The numbers say otherwise, Sageman insists. The first wave of al-Qaeda leaders, who joined Osama bin Laden in the 1980s, is down to a few dozen people on the run in the tribal areas of northwest Pakistan. The second wave of terrorists, who trained in al-Qaeda's camps in Afghanistan during the 1990s, has also been devastated, with about 100 hiding out on the Pakistani frontier. These people are genuinely dangerous, says Sageman, and they must be captured or killed. But they do not pose an existential threat to America, much less a "clash of civilizations."
From Ignatius's account at least, Sageman appears to ignore entirely the other active and violent jihad groups around the world, operating in Indonesia, the Philippines, Thailand, Kashmir, Chechnya, Nigeria, etc. etc.
He also seems to ignore the abundant evidence of the Muslim Brotherhood's -- in their own words -- "grand Jihad” aimed at “eliminating and destroying the Western civilization from within and ‘sabotaging’ its miserable house by their hands and the hands of the believers so that it is eliminated and Allah’s religion is made victorious over all other religions.” This statement comes from a 1992 Brotherhood memorandum, in which many prominent American Muslim groups, including the Islamic Society of North America and the Muslim Students Association, are named as "friends."
If Sageman mentions any of this, Ignatius doesn't pick up on it.

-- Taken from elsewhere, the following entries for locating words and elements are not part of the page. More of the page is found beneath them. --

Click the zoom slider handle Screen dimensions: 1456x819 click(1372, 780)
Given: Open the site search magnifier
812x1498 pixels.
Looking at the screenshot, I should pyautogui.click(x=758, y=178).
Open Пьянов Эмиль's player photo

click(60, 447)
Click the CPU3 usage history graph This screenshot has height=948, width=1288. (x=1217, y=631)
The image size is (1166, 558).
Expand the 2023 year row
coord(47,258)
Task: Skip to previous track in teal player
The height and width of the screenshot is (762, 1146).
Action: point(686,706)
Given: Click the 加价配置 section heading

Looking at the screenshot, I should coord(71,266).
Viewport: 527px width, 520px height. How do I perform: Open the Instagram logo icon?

It's the third wave of terrorism that is growing, but what is it? By Sageman's account, it's a leaderless hodgepodge of thousands of what he calls "terrorist wannabes." Unlike the first two waves, whose members were well educated and intensely religious, the new jihadists are a weird species of the Internet culture. Outraged by video images of Americans killing Muslims in Iraq, they gather in password-protected chat rooms and dare each other to take action. Like young people across time and religious boundaries, they are bored and looking for thrills."It's more about hero worship than about religion," Sageman said in a presentation of his research last week at the New America Foundation, a liberal think tank here. Many of this third wave don't speak Arabic or read the Koran. Very few (13 percent of Sageman's sample) have attended radical madrassas. Nearly all join the movement because they know or are related to someone who's already in it. Those detained on terrorism charges are getting younger: In Sageman's 2003 sample, the average age was 26; among those arrested after 2006, it was down to about 20. They are disaffected, homicidal kids -- closer to urban gang members than to motivated Muslim fanatics.
I have no doubt whatsoever that many people join jihadist groups because they're bored, or because all their friends are doing it, or because they're looking for thrills, or some such. But "disaffected, homicidal kids" may not be an entirely accurate formulation on the very day that the LA Times publishes a story about a jihadist cell in Morocco consisting of politicians, businessmen, bureaucrats, pharmacists, a police commander, and a TV journalist.
I don't know how Sageman knows that these bored youths don't read the Qur'an, but the fact remains that virtually every statement from Osama bin Laden, or al-Zawahri, or even Adam Gadahn, or from the British jihadists, or from Abu Bakar Bashir, or from virtually every other leader of this movement anywhere in the world, quotes copiously from the Qur'an, couches its appeal in terms of the religious obligations of Muslims, and presents the jihad movement as the embodiment of pure and true Islam. This is readily documentable -- here is one example, and here is another, and here is a third, and there are plenty more where those came from.
This focus on Islam is strange behavior for a movement that is not essentially religious, and forces us, if we accept Sageman's analysis, to believe that the vast majority of young men join jihadist groups while ignoring, being indifferent to, or outright rejecting the dominant ideology and goals of those groups. I wonder if he has any documentation of any jihadist who has ever stated such things. I rather doubt he does.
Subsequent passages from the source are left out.